Wednesday, April 28, 2010

Parallel Processing for Imaging Applications

IS&T/SPIE Electronic Imaging is the must attend event for all aspects of electronic imaging, including imaging systems, image processing, image quality, and algorithms. The Symposium Steering Committee, chaired by Sabine Süsstrunk, is starting a new exciting conference on Parallel Processing for Imaging Applications as part of the program track on Image Processing.

The important date is 28 June 2010, when the abstracts are due. You can find the Call for Papers at this easy to remember URL: http://tinyurl.com/ei111ppia.

Here is the aim of the conference:

Papers submitted to this conference should fuse parallel implementation design principles under physical constraints with an understanding of imaging applications.
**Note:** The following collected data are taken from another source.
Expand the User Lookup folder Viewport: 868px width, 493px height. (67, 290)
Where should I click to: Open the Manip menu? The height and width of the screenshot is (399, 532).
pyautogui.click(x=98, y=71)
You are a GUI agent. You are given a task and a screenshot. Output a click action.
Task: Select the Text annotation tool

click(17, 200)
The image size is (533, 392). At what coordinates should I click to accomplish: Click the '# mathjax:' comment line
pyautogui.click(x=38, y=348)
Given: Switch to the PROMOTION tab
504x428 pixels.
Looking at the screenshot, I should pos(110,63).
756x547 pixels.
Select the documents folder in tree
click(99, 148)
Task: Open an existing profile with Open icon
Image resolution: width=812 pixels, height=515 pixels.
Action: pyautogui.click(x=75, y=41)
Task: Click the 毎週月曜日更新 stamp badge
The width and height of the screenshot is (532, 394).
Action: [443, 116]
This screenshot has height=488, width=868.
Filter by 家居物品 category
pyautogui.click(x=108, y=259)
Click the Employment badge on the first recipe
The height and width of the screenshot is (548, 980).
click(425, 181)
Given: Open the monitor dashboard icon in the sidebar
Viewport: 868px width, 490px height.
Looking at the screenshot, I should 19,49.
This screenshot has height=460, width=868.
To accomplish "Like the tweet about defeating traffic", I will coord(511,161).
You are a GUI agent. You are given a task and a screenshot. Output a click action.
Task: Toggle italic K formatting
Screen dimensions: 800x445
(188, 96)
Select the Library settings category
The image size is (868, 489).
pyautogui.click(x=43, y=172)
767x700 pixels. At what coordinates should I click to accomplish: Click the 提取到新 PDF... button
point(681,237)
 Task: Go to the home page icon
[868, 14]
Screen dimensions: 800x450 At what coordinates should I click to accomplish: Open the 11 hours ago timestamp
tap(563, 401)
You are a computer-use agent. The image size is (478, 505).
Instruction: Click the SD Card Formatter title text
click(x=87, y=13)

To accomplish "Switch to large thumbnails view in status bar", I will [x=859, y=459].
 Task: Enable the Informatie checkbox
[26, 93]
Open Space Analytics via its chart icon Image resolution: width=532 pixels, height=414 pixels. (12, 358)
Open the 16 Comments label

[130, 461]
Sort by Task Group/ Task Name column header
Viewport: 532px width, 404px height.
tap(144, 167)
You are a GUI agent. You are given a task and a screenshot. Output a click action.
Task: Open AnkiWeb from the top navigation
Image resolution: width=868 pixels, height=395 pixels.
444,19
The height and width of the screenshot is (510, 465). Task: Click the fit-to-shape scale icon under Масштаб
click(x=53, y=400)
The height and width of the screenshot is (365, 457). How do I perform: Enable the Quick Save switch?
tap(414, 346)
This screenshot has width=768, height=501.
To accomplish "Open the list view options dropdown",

Imaging translates information into and out of the visual system with today's computation engine of choice: digital electronic systems. While scalar architectures are no longer scaling at historical rates, we see a massive explosion in the total number of connected computation devices and the ways that hardware architectures and software parallel programming environments use these devices to work in concert and in parallel. From the computing cloud to map-reduce programming models and systems to multi-core CPUs to the regular layout of graphics processing units (GPUs) to the increasing capacity of FPGA fabrics, a range of parallel architectures and parallel programming environments are available to designers and researchers to solve computationally complex problems in efficient (and often real-time) imaging applications.

Under physical constraints such as power, speed, and/or cost, the data throughput and degree of data dependence of imaging applications suggest a good match between parallel architectures and imaging applications; similarly, the choice of parallel architectures often reflects the structure of the imaging problem targeted by the application. Thus, the duality of imaging problem definition and parallelism implies that the efficient implementation of parallelism for imaging offers insight into the mind's internal imaging computation. This duality also implies that measures of parallel efficiency can formalize the definition of many imaging problems. This conference explores this duality through new parallel designs for imaging and architectures and design tools to optimize parallelism in imaging algorithms.

The Conference Chairs are John D. Owens, I-Jong Lin, and Yu-Jin Zhang. The members of the Program Committee are Yen-Kuang Chen, Ngai-Man Cheung, Ajay Divakaran, Mei Han, Michael Houston, Wen-Mei Hwu, Christopher R. Johnson, Kurt W. Keutzer, Ron Kimmel, David P. Luebke, Thomas Malzbender, Marilyn C. Wolf, and Robert A. Ulichney.

If in your imaging research you use more than one processing unit, you should definitely consider submitting a paper!